Au début, les activités de la compagnie tournent un peu au ralenti, c’est la crise de 1929 qui se fait sentir dans la région, surtout à partir de 1930. Un grand feu de forêt éclate en 1932, il est tellement violent qu’un bateau est amarré au quai, prêt à évacuer la population si la situation dégénère. Bref, tout part lentement, mais finalement fonctionne assez bien. En 1939, on construit une église, puis quelques années plus tard, une salle paroissiale, un couvent et, en 1955, une grande école. La paroisse est érigée en 1948 avec un curé permanent et la municipalité est créée en 1954-55 suite aux pressions, entre autres, des autorités religieuses dont un curé, le Père Dudas, qui dénonce la « dictature » de la compagnie…qui dirigeait tout jusque là.

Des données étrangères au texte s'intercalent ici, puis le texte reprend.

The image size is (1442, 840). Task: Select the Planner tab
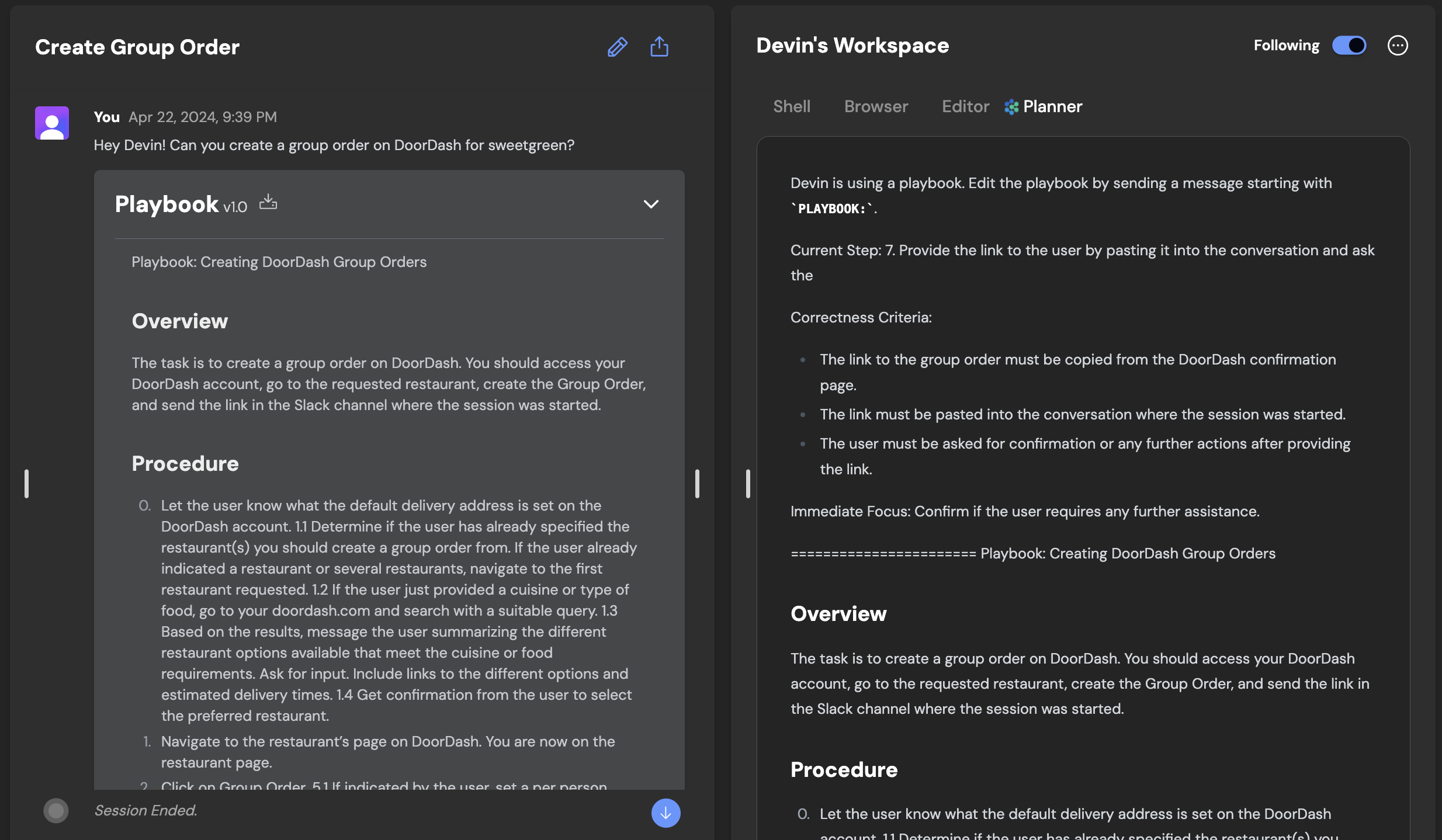click(x=1052, y=106)
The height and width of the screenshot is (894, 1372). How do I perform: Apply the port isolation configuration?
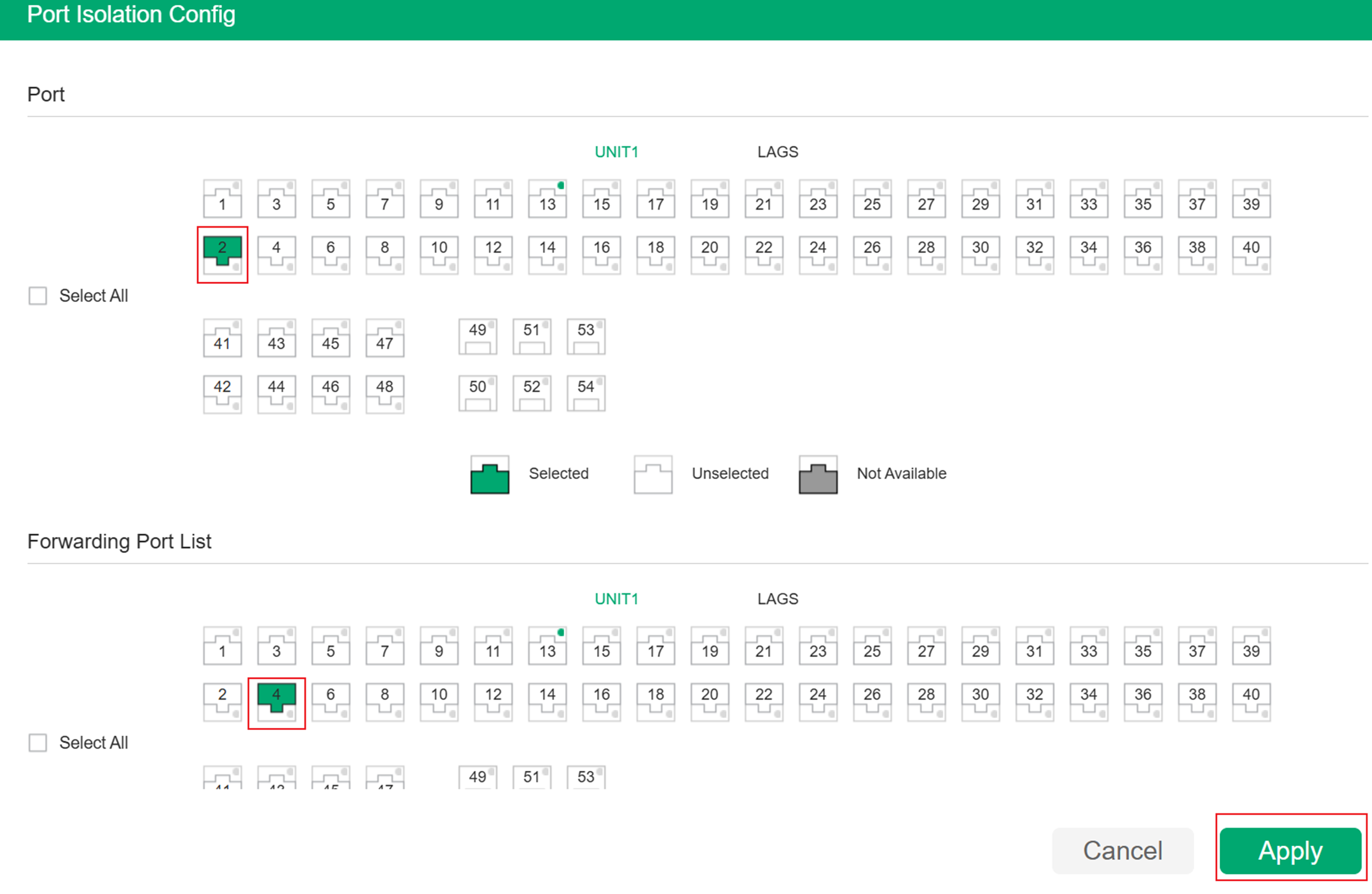coord(1289,851)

Les années 60 sont difficiles pour la municipalité de Baie-Trinité. En 1960, un grand feu détruit l’usine d’écorçage et les opérations forestières sont presque abandonnées au cours des mois suivants. En 1962, la compagnie St-Lawrence vend ses installations forestières et ses équipements à la compagnie Domtar qui n’exploitera jamais vraiment le site. Le tout est cédé au gouvernement du Québec en 1970.

Au plan économique, le village de Baie-Trinité a été relativement protégé du désastre par l’installation, dans les années ‘70, d’une usine de transformation des produits de la mer, une usine aujourd’hui très active. Pour sa part, la rivière à saumon, une des premières rivières à ne plus être un club au Québec, a été prise en charge par un organisme local lui aussi très actif, ce qui a un impact certain au plan du tourisme sportif. Enfin, le phare de Pointe-des-Monts a été racheté par le gouvernement du Québec au moment de sa fermeture en 1964, a été récupéré par le ministère des Affaires culturelles et classé « Bien culturel ». Aujourd’hui, il supporte un petit centre de villégiature qui gravite autour d’un musée consacré à l’histoire des gardiens successifs. Le Phare de Pointe-des-Monts constitue un des beaux fleurons de l’histoire nord-côtière.